**What is being asked**
The expected response is an exact repetition of every record, with images excluded.

★ ★ ★ ★ ★

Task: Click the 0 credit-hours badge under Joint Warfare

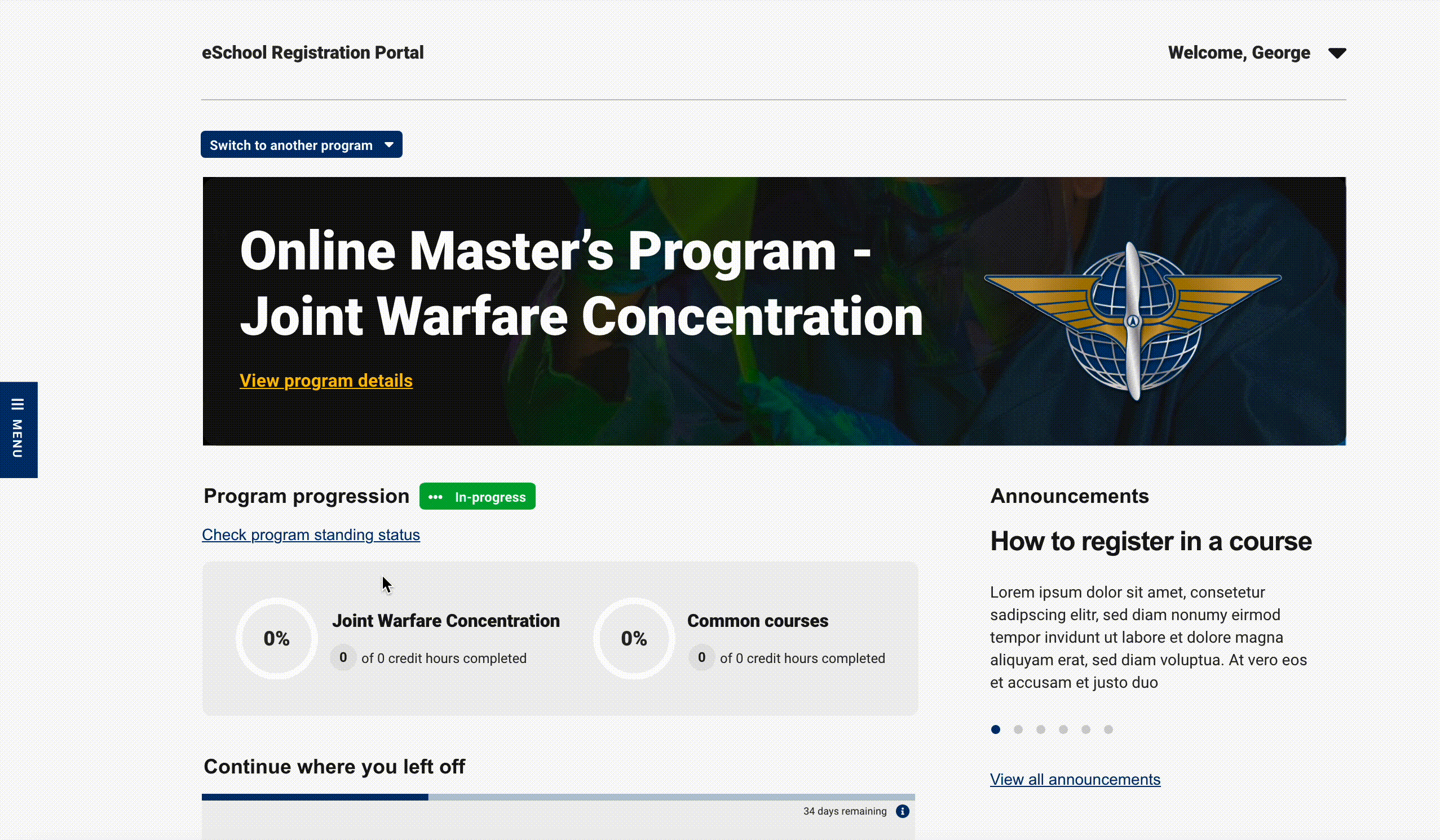Action: 343,658
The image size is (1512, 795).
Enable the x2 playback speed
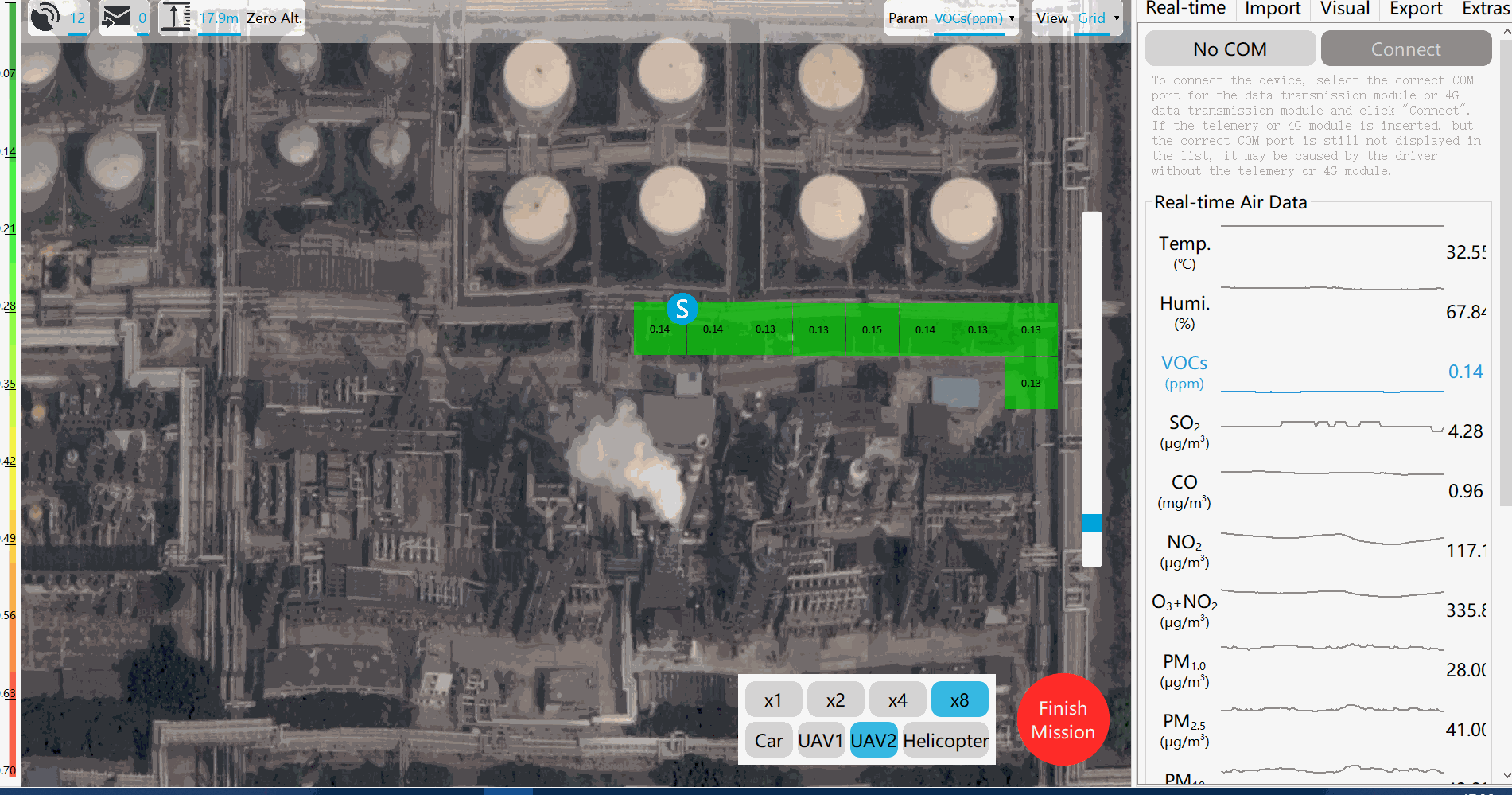tap(835, 700)
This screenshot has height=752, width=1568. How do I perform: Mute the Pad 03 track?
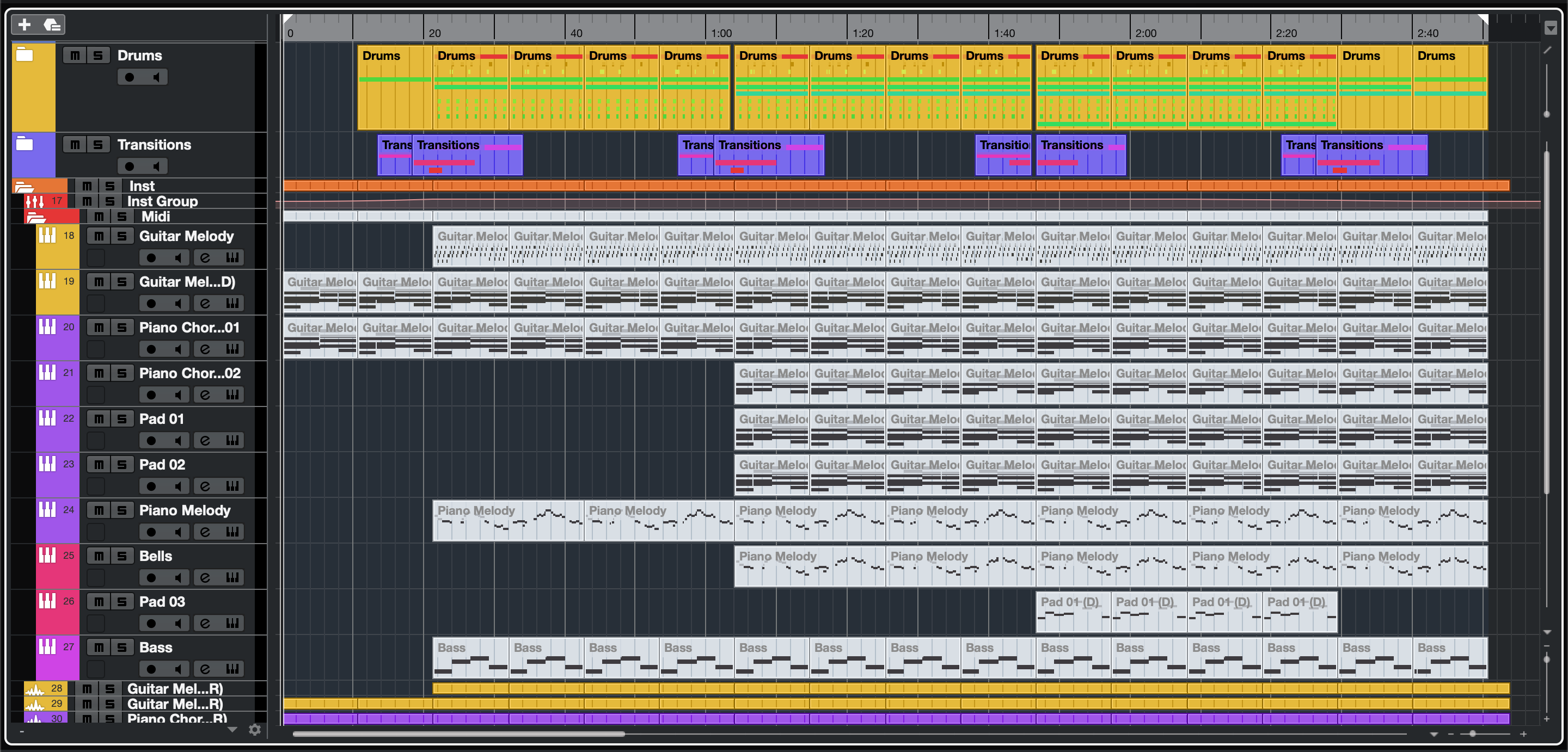99,602
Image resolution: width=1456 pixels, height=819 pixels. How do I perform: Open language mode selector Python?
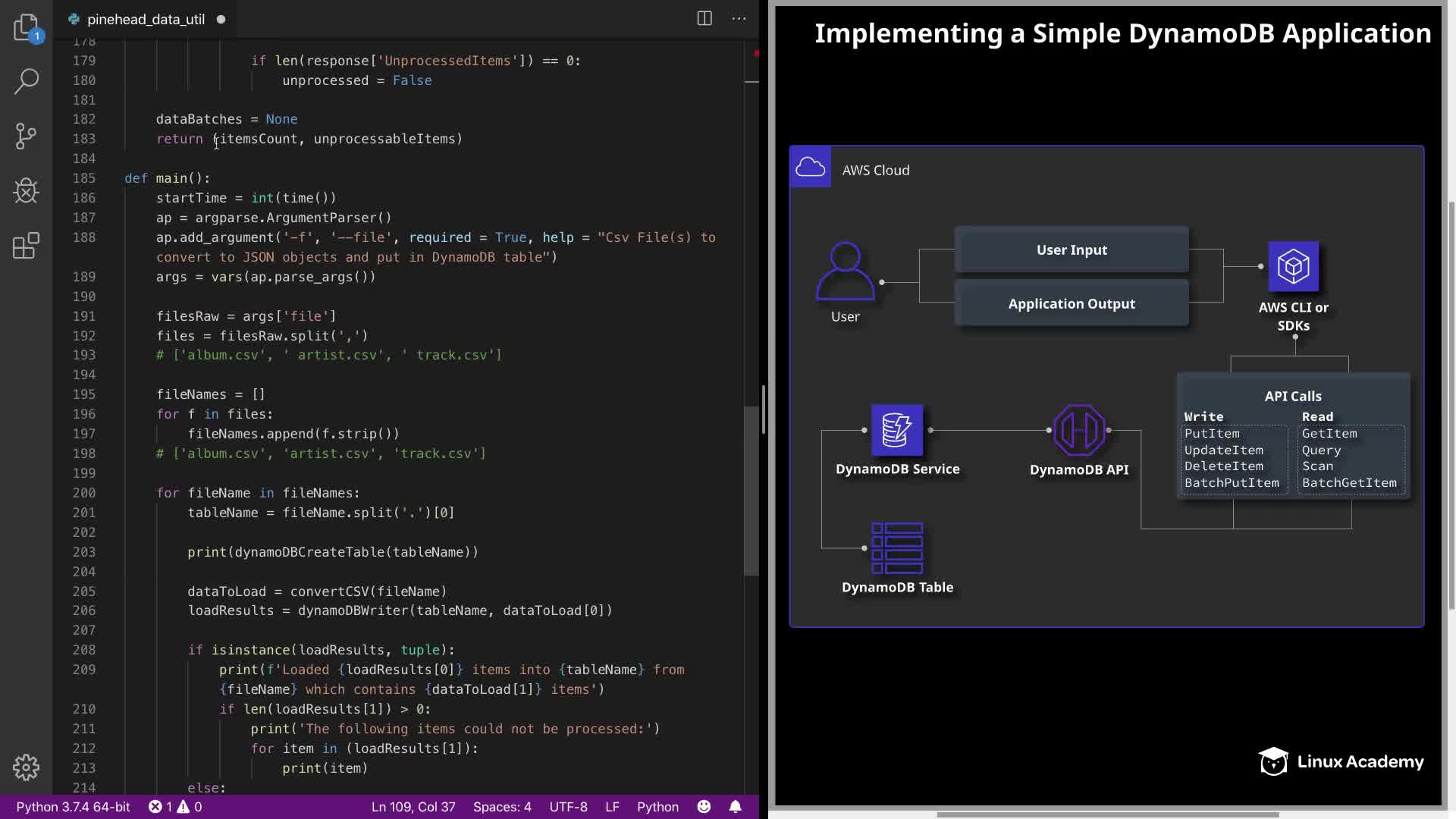pyautogui.click(x=657, y=807)
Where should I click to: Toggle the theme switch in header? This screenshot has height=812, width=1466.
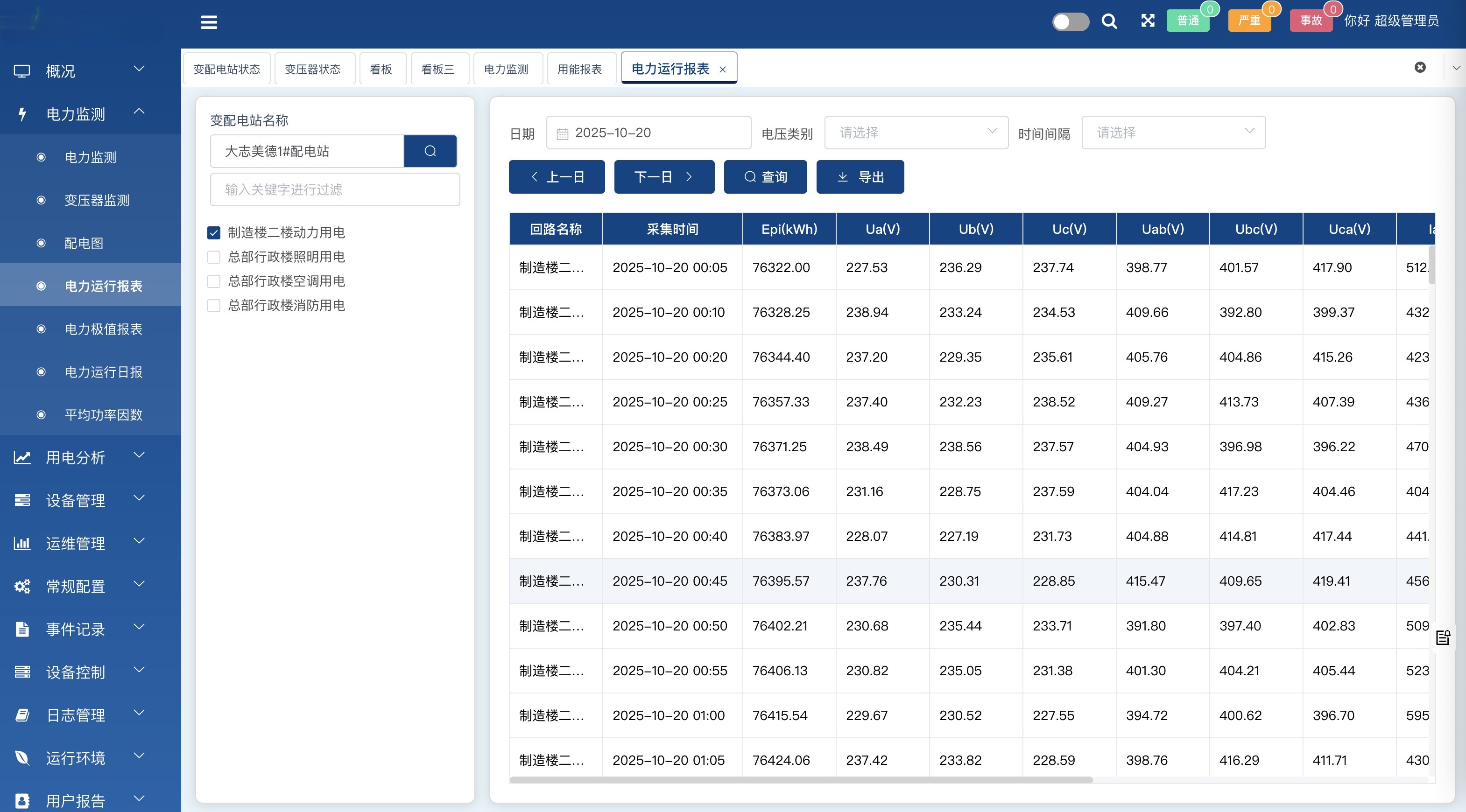[x=1070, y=21]
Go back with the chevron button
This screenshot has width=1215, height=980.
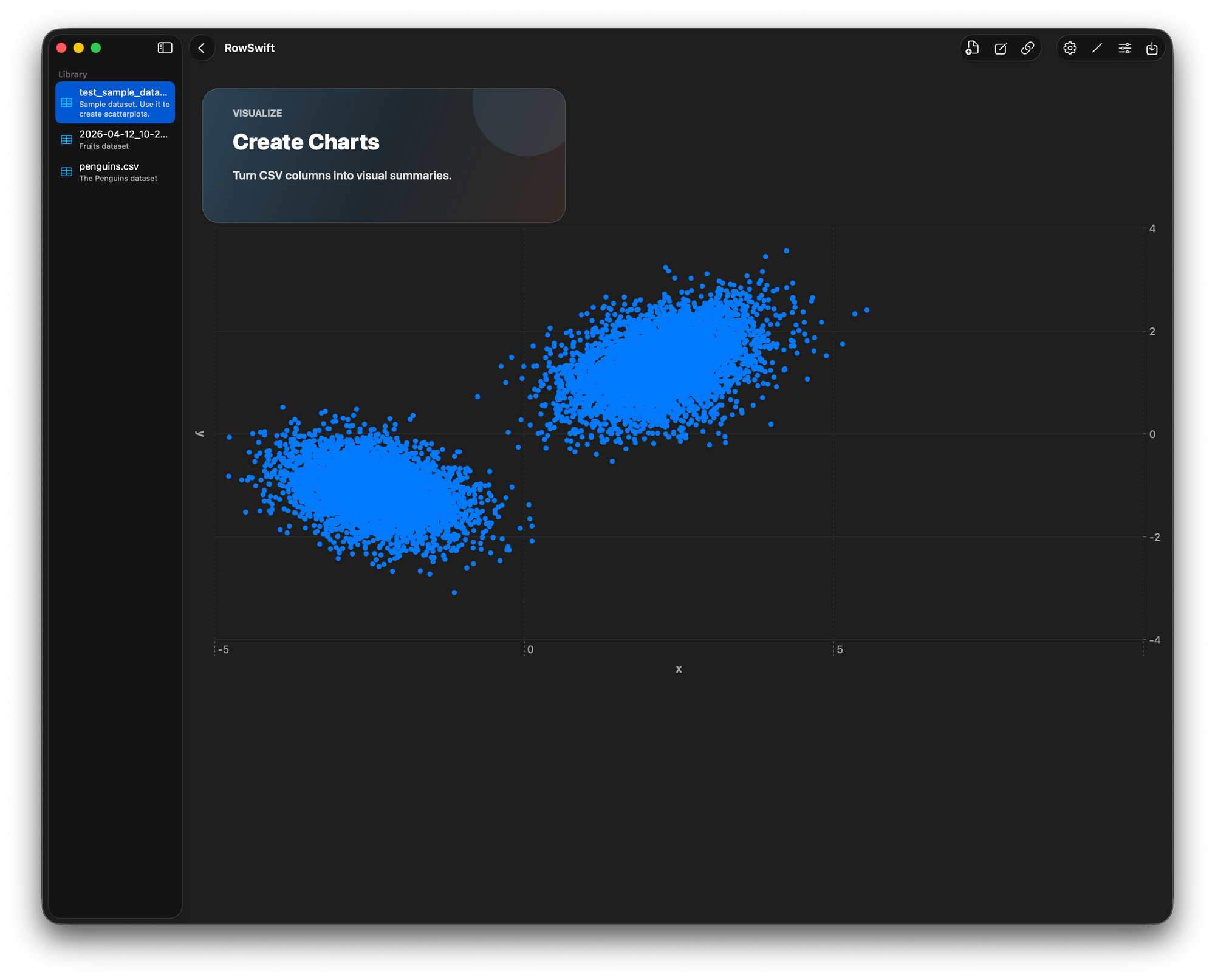202,48

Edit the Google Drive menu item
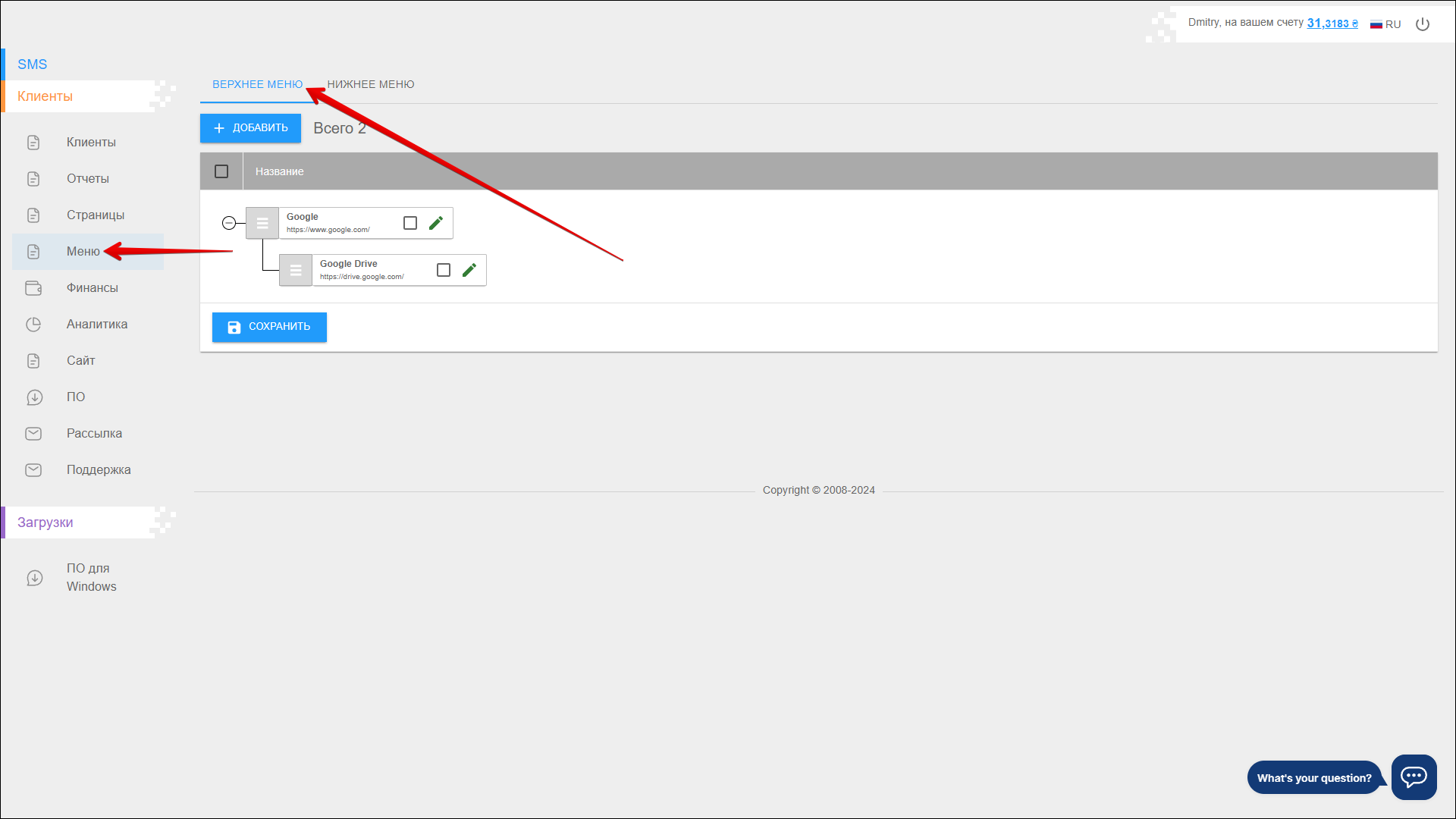(469, 270)
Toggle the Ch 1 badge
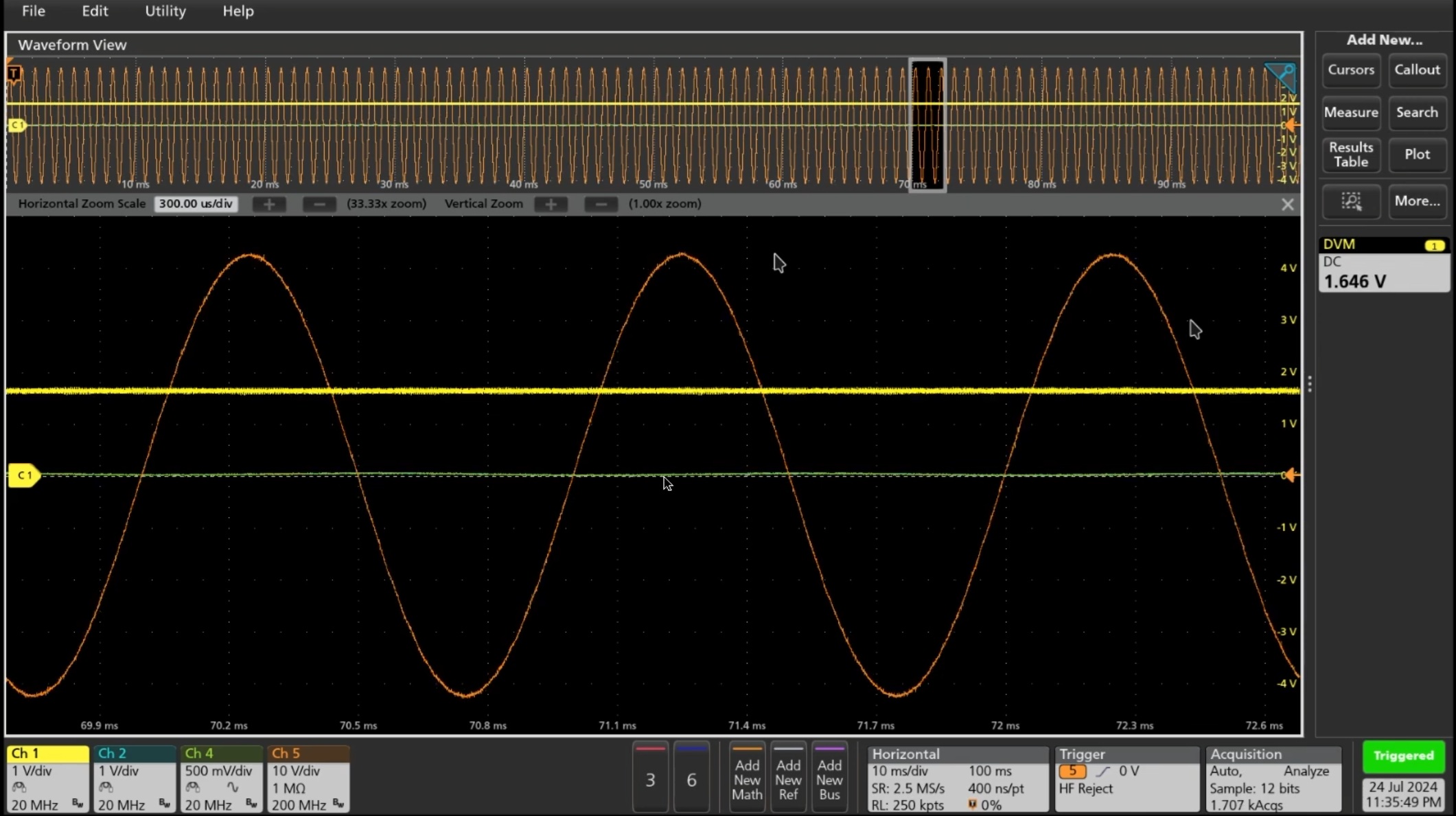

★ ★ ★ ★ ★

**The answer**
Task: Click the 0 credit-hours badge under Joint Warfare

Action: 343,658
The image size is (1512, 795).
Enable the x2 playback speed
tap(835, 700)
This screenshot has height=752, width=1568. How do I perform: Mute the Pad 03 track?
99,602
Image resolution: width=1456 pixels, height=819 pixels. How do I perform: Open language mode selector Python?
pyautogui.click(x=657, y=807)
Where should I click to: Toggle the theme switch in header? This screenshot has height=812, width=1466.
[x=1070, y=21]
Go back with the chevron button
This screenshot has width=1215, height=980.
202,48

Edit the Google Drive menu item
(469, 270)
Toggle the Ch 1 badge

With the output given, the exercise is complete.